Furthermore, at this year's MIT Japan Conference, we will unveil a groundbreaking point-of-care (POC) potassium testing device for the first time. At the conference, we aim to explore the feasibility of applying our technology to other conditions (such as kidney failure, pulmonary arterial hypertension, and cardio-oncology) and to assess the potential for providing algorithm-based services for heart failure patients within Japan.
Innovation in Manufacturing Biomedicines: From New Modalities to Scalable, Accessible Therapeutics Stacy Springs Executive Director, MIT Center for Biomedical Innovation (CBI)
Biologic medicines (e.g., monoclonal antibodies, gene and cell therapies, vaccines) are critical to treating and preventing disease. Recent regulatory approvals of exciting new biomedicines such as cell and gene therapies provide new hope to patients who have exhausted alternative therapies or suffer from a rare disease with no other treatment. To help patients access these medicines, biopharmaceutical companies must be able to manufacture very complex molecules safely, reliably, and in the quantities needed, which can range from the very large (industrialized) scale to the very small (personalized) scale. This presentation will review the challenges in manufacturing these complex biologic medicines as well as approaches to modernization of biomanufacturing with the goal of providing broadened access to biologic medicines. Dr. Springs will describe multiple approaches that MIT’s Center for Biomedical Innovation and collaborators are taking to achieve this goal, including continuous manufacturing, novel purification strategies, novel analytical technologies for assessing novel product quality attributes, and rapid methods for sterility and viral safety assessment.

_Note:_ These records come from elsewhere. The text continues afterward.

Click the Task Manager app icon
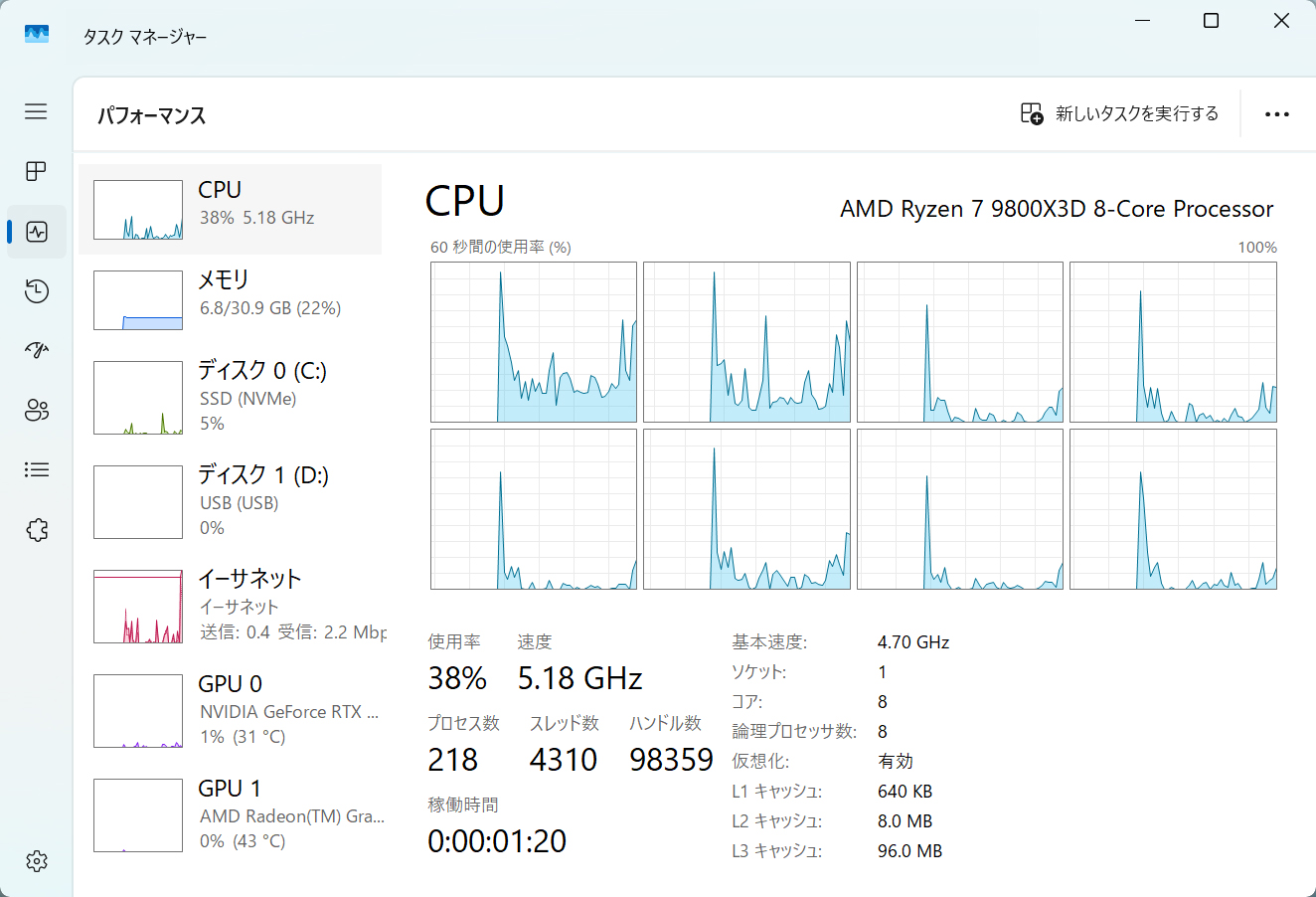This screenshot has height=897, width=1316. coord(37,35)
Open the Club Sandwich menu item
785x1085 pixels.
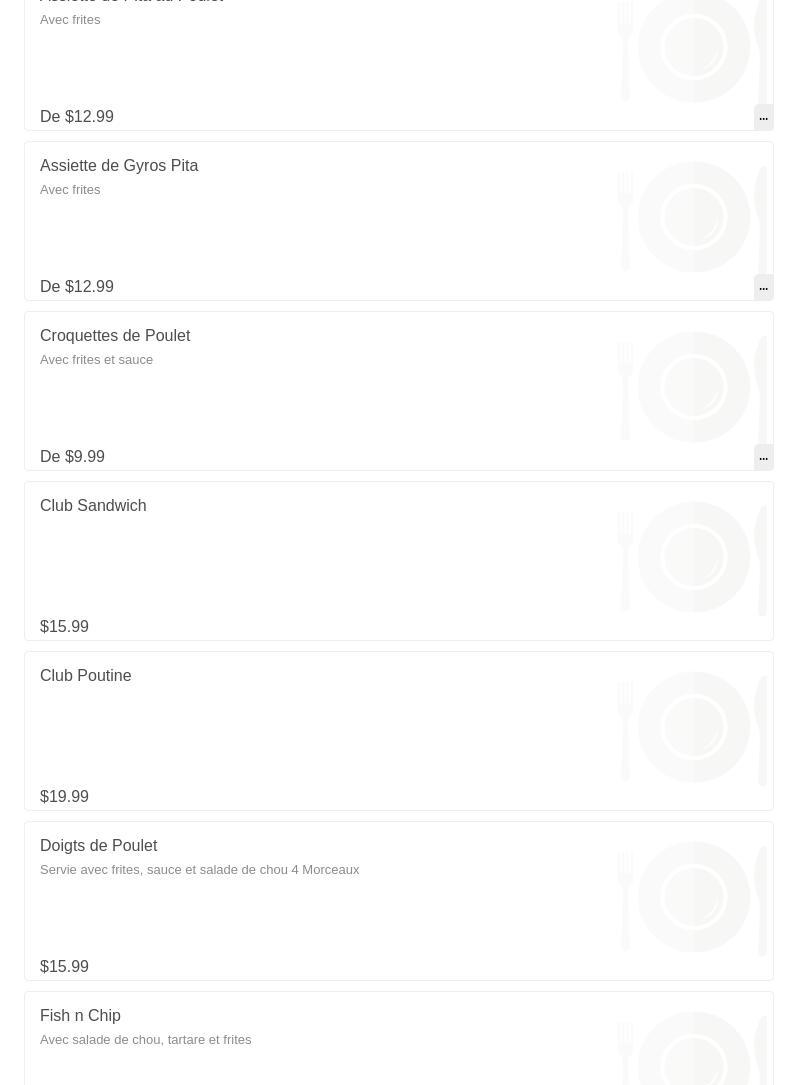click(399, 561)
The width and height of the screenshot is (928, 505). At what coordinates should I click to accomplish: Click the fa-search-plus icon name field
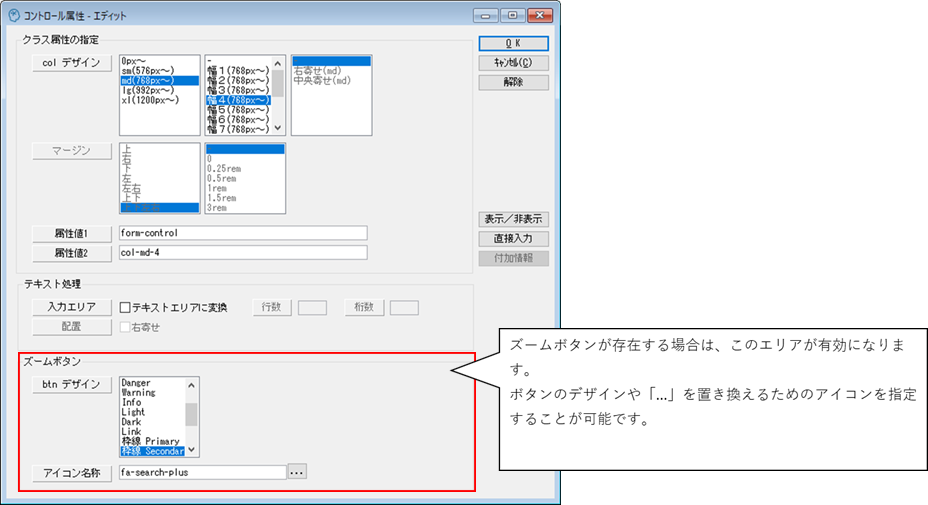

Merging Humans and Machines: Innovation and Translation Xuanhe Zhao Uncas (1923) and Helen Whitaker Professor, MIT Department of Mechanical Engineering
Whereas human tissues and organs are mostly soft, wet, and bioactive, machines are commonly hard, dry, and abiotic. Merging humans and machines is of imminent importance in addressing grand societal challenges in health, environment, sustainability, security, education, and happiness in life. However, merging humans and machines is extremely challenging due to their fundamentally contradictory properties. At MIT Zhao Lab, we invent, understand, and facilitate the translation of soft materials and systems to form long-term, robust, non-fibrotic, and high-efficacy interfaces between humans and machines. In this talk, I will discuss three examples of innovation and translation for merging humans and machines: - the first fast and tough bioadhesive capable of replacing sutures for hemostasis and wound sealing (paper in Nature 2019, 2024; translation by SanaHeal Inc). - the first soft neurovascular robot capable of remotely treating stroke patients (paper in Nature 2018; translation by Magnendo Inc). - the first wearable ultrasound capable of imaging diverse human organs over 48 hours (paper in Science 2022; translation by Sonologi Inc).